● **TASK BRIEF**
The lines from the one containing "1008x457 pixels." through the final line of the listing below are what the answer must repeat, exactly and only, leaving pictures out.

● **EXTRACTED INFORMATION**
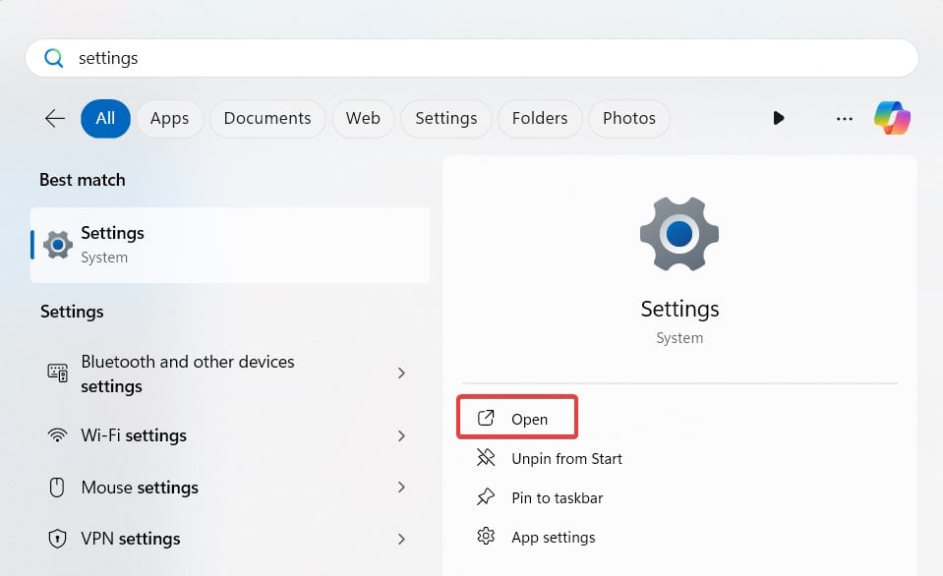The image size is (943, 576).
Task: Switch to the Photos filter tab
Action: coord(628,118)
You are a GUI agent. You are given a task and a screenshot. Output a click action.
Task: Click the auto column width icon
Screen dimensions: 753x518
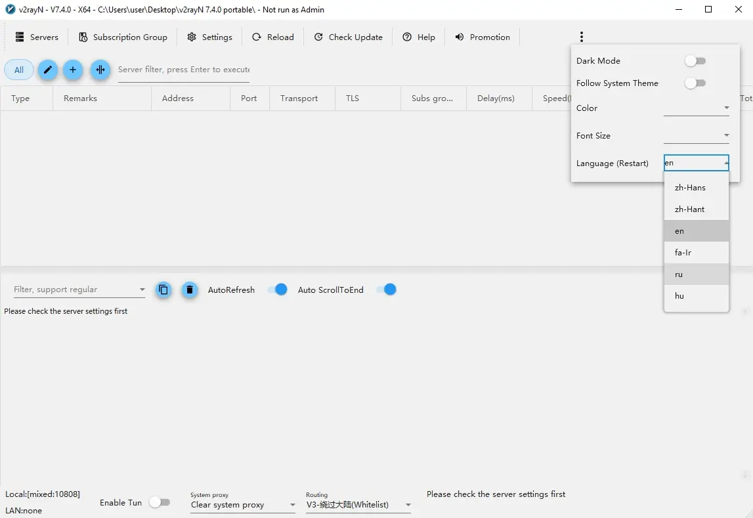tap(100, 70)
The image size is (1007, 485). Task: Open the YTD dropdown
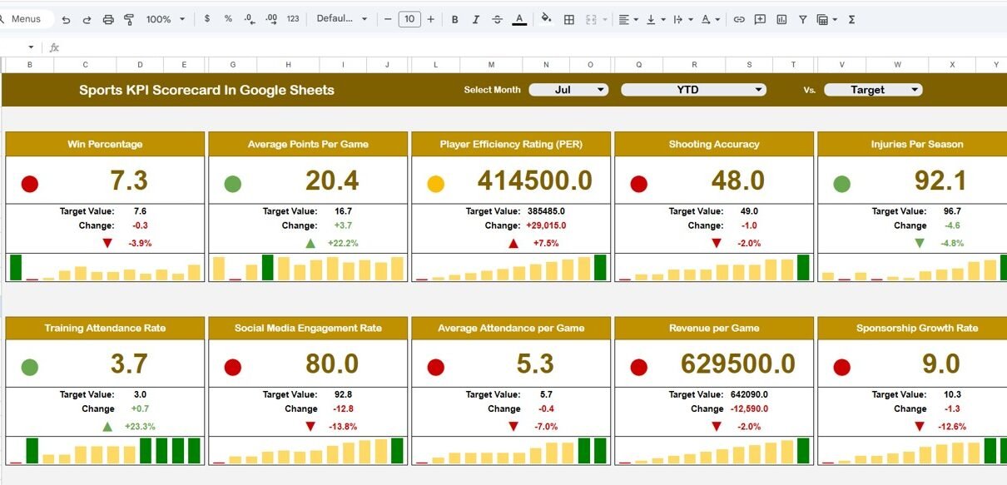tap(692, 90)
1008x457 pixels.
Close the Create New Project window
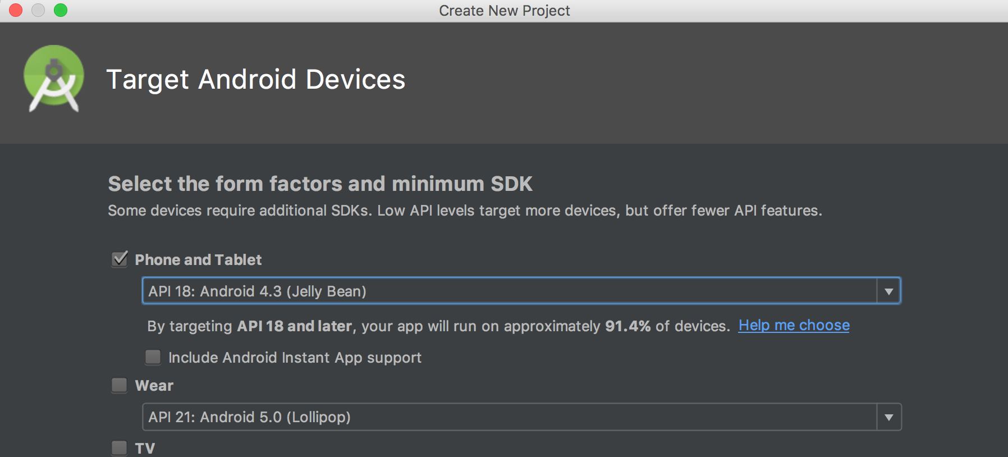16,10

● **WRITTEN SOLUTION**
1008x457 pixels.
Close the Create New Project window
16,10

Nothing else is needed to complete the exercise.